• Records to use
━━━━━━━━━━━━━━━━━━━━
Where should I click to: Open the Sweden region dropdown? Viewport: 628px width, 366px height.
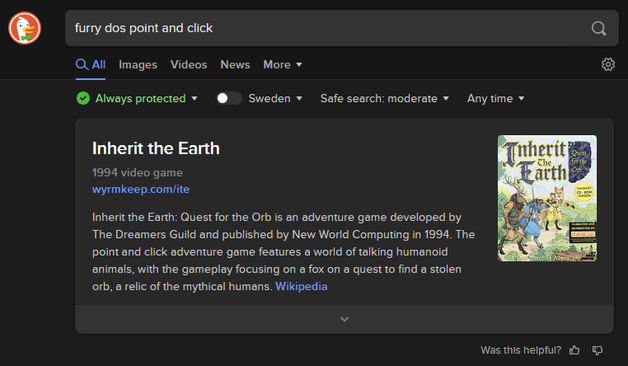tap(275, 98)
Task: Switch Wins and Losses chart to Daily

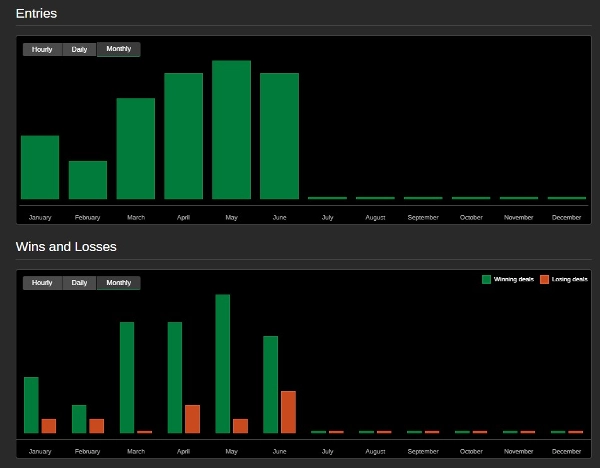Action: (x=79, y=283)
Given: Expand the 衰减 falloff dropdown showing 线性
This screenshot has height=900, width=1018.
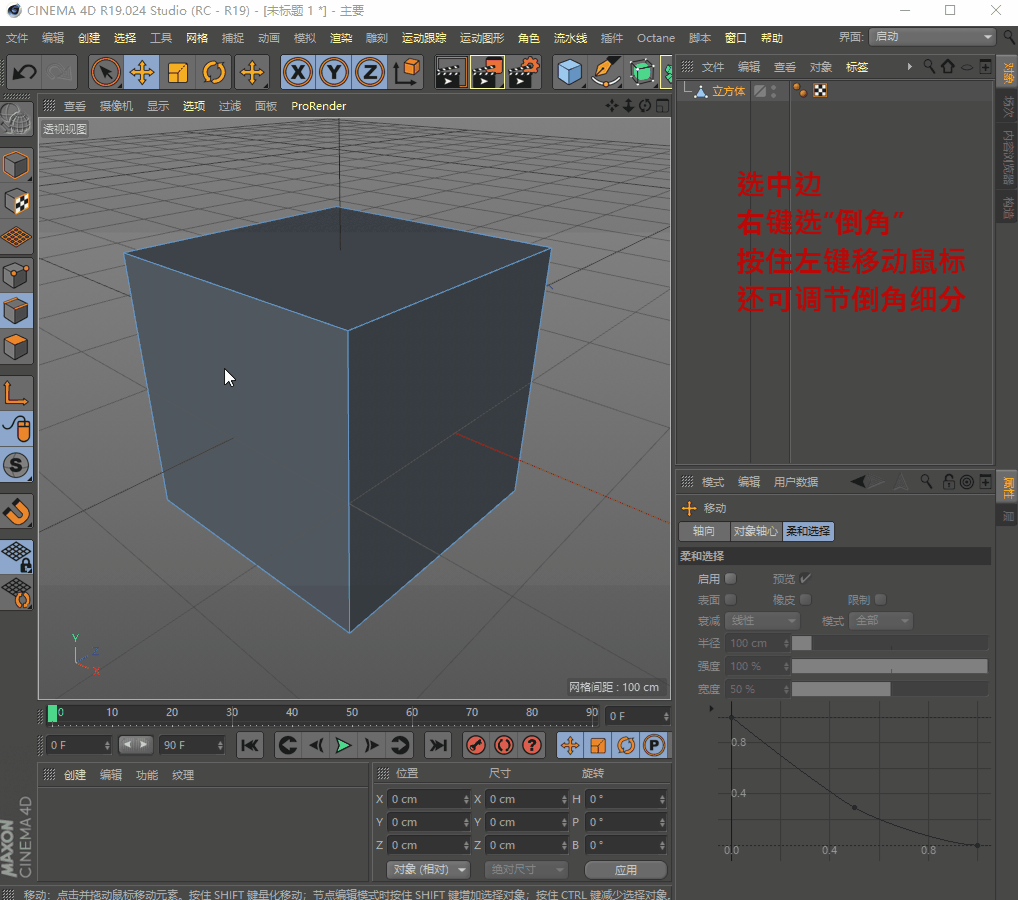Looking at the screenshot, I should click(762, 621).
━━━━━━━━━━━━━━━━━━━━
• Challenge
Set out the text lines of the items above as a JSON list of strings, one string per line, with blank lines omitted and the pictures left out.

• Response to the task
[
  "Where should I click to: Open the Sweden region dropdown? Viewport: 628px width, 366px height.",
  "tap(275, 98)",
  "Task: Switch Wins and Losses chart to Daily",
  "Action: (x=79, y=283)",
  "Given: Expand the 衰减 falloff dropdown showing 线性",
  "This screenshot has height=900, width=1018.",
  "Looking at the screenshot, I should click(762, 621)."
]